I’m in the process of re-starting the RPI Entrepreneurship Club over the next several months. Creating an organization is difficult, but I’ve come to understand there are two (and probably more) very different ways of going about it. One kind of leader focuses on building the infrastructure for the organization to function well, while the other focuses primarily on the people. Of course, both are necessary for a strong organization, but the different emphases can have a significant impact on the organization’s growth.

When you start with tools, you get a less intimate organization. When people interact through tools, they have different feelings about the other individuals in their organization. The other people are simply text on the screen, as rendered by the tool. Tools allow administrators to enforce policy and lubricate processes, but they don’t inherently encourage interpersonal interaction. An organization’s people are often its greatest asset, and they need to be brought together as much as possible.
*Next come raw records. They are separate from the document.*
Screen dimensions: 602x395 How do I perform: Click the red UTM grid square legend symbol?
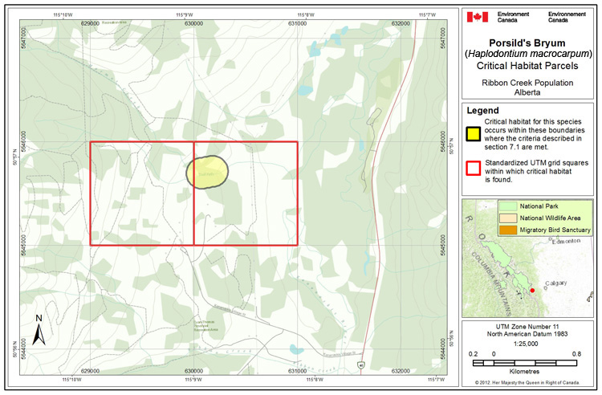coord(474,168)
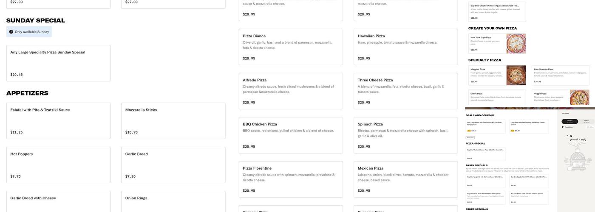Open the Garlic Bread appetizer

click(x=173, y=165)
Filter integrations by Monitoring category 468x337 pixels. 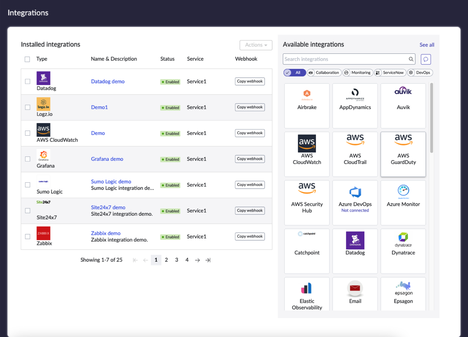[357, 72]
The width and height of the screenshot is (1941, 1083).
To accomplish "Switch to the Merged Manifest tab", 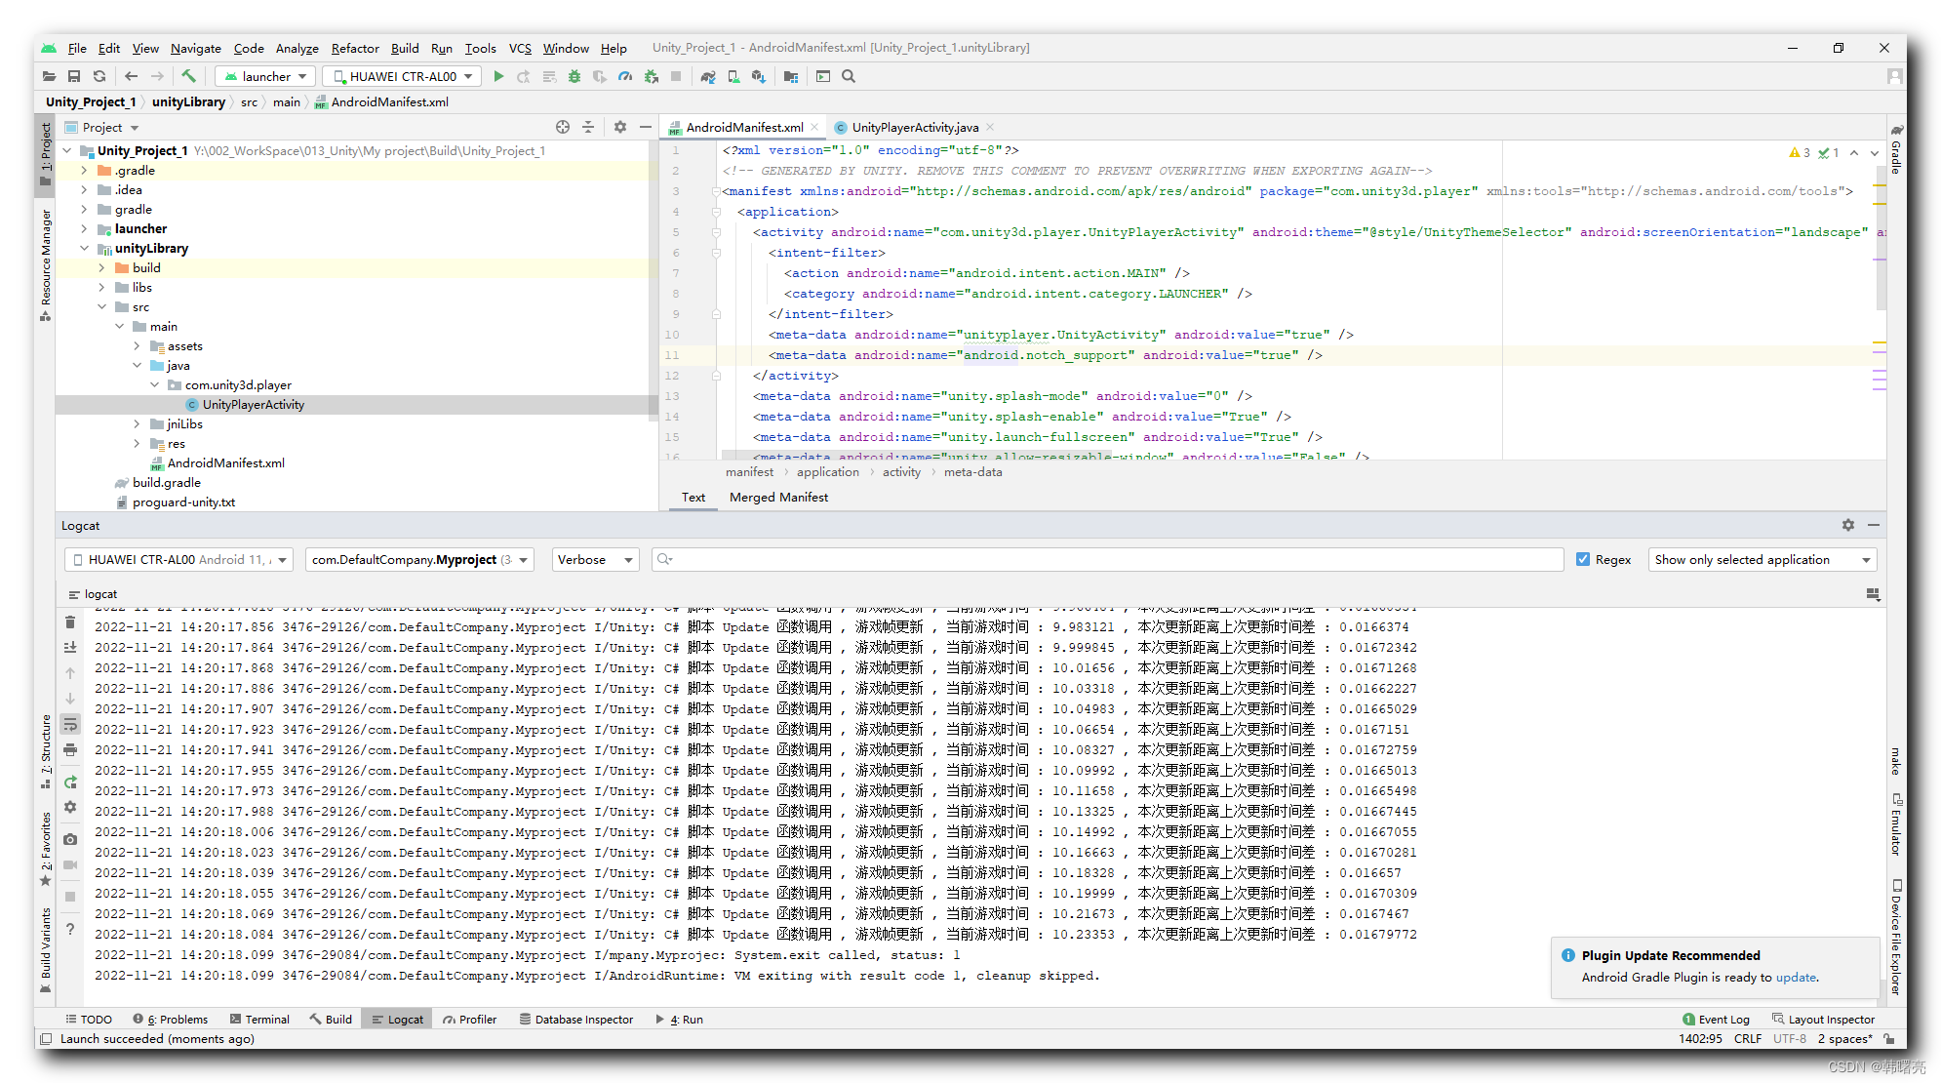I will click(778, 498).
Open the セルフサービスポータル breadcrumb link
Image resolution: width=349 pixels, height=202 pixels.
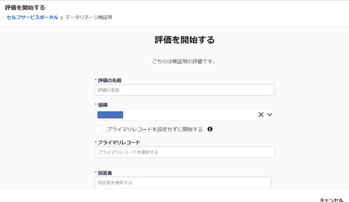[32, 17]
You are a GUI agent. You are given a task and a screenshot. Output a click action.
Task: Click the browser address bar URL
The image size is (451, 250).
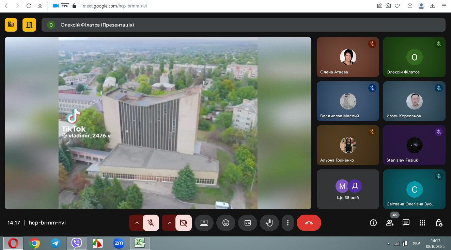click(x=115, y=6)

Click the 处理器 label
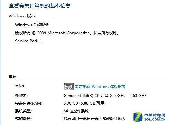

A leader who focuses on people first is taking a risk. When you focus on the people, you face a couple of dangers. First, you can misstep and create a negative culture. Second, you can focus too little on the other concerns, such as tools, and end up with a bunch of people getting nothing done. When played correctly, though, a people focus can create a tight-knit, efficient team that accomplishes great things with ease. Once the people are working together well, the tools fall into place. A strong team with good people is the basis of a strong organization, and I believe that a focus on people from the start creates the best kind of organization.

Leadership is hard, and I’m nowhere near good at it. After seven years of trying, I’ve finally gotten to the point where I don’t screw it all up. I think I have an idea at this point of what the right thing is, and I’m striving this semester to work toward effective teams. I believe that the people are far more important to a team than its tools, and focusing too much on tools early on will hurt the team.

Solving Problems

Getting it right is easy. What you do when things go wrong shows real talent.

I was in lab last week with my two lab partners working on a Computer Hardware Design project. They’re two of the top students in my department, seniors, and they even hold down part-time consulting gigs during school. By virtually every measure available, these guys are amazingly good.

Yet they can’t debug. We hit a number of snags during our lab, and they just started freaking out. Was the oscilloscope bad? It must be, let’s run calibration. Try the circuit on another ‘scope. Different results. Curse some more at the equipment. Rip out half the circuit and replace it with a pulse generator (which caused its own family of problems). Blame the “bad” equipment some more. Eventually, we went home with no results.

These guys are used to getting it right the first time, and that cockiness hindered them when things went wrong. They’re fast, sure, when they already know how to do it and nothing goes wrong, but how often does that happen? Frankly, if I were a hiring manager, I would be hard pressed to hire either one. From what I’ve seen, things rarely go according to plan.

How you handle things when they don’t go according to plan is when real talent emerges. Maintaining a calm manner, having patience, and methodically isolating the problem are critical to being a good developer of anything, especially software.